Last night, Speaker of the House John Boehner appeared on the Tonight Show with Jay Leno. I always find it amusing when politicians attempt late night comedy. Although politicians require minimal people skills in order to garner sufficient votes to be elected, charisma does not always translate to humor. The late night scene often reveals a different side of politicians. Last night we learned at least two things from Speaker Boehner, 1.  He is not going to receive a Las Vegas contract on the Strip for his stand-up comedy anytime soon, and 2. He is not an effective legislative leader.
One of my favorite moments of the night was his attempt at a joke. He said, “It is hard to run for office when people can’t pronounce your name. Thank God my name wasn’t Weiner.” Although, he offered a candid and perhaps valid point, his monotonous elocution did not fully capture the crux of the joke. I found it funny that the audience missed the joke entirely. Leno generously prompted his band to give Speaker Boehner a courtesy rimshot drum roll before the audience offered a courtesy laugh.

 

Throughout the interview Boehner appeared as he often does, complacent, and bored. He explained to the late host that as part of his job he as to act as a big brother figure, and sometimes even a father figure to his coworkers in the House of Representatives. Soon thereafter he compared members of the House to frogs suggesting, “My job is to get 218 frogs in a wagon long enough to pass a bill.” To me this means that he is not interested in changing legislative culture, or changing the way people think. He is satisfied with doing the minimum amount of work to get bills passed, if that. I find that he is not capable of leading his own party; needless to say it is hard to imagine that he could direct the affairs of the House of Representatives as a whole. He claimed that fighting within his own party is as bad as it has ever been, and that it was his party was to blame for the government shutdown. He said:
“I told my colleagues in July that I think shutting down the government over Obamacare wouldn’t work because the President was not going to negotiate. And so I told them in August, It’s probably not a good idea. I told them in early September. But when you have my job, there is something you have to learn. When I looked up I saw my colleagues going this way. [Points his fingers to one direction] And you learn that a leader without followers is simply a man taking a walk. So, if you want to fight this fight, I’ll go fight it with you, but it was a very predictably disaster.”
A leader is a person who cuts against the grain, and creates trends, not follows trends. I admire leaders, such as Martin Luther King Jr., who went against the trend of his day. Before the Civil Rights movement the African American mindset was to stay low, and not make a scene, because aversion offered the most protection. King offered a peaceful, but resolute approach which aligned his followers and stirred contemporary ideology. Leaders who I admire include: Abraham Lincoln, Nelson Mandela, Gandhi, Henry Ford, and Walt Disney. What these leaders all have in common is that chose to create trends which benefited their communities.
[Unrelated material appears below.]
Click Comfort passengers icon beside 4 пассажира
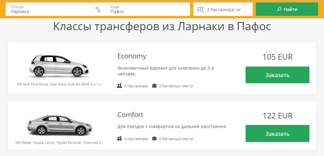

I find it somewhat appalling that Speaker Boehner foresaw the government shut down, and made no such attempt to avert it. That political stunt, according to Standard & Poor’s, cost the United States $24 billion. I fear that legislative dysfunction will continue, because the leaders such as Speaker Boehner do not have a clear vision for what they want for America. Speaker Boehner blamed his party, blamed Obama, blamed democrats, and he even blamed the American people for being too divided and electing polarizing leaders. The one person he forgot to blame is himself. Leno asked the Speaker of he would run for President in 2016. Thank goodness for cigarettes, golf and wine, for those will keep this Speaker off the Primary Ballot.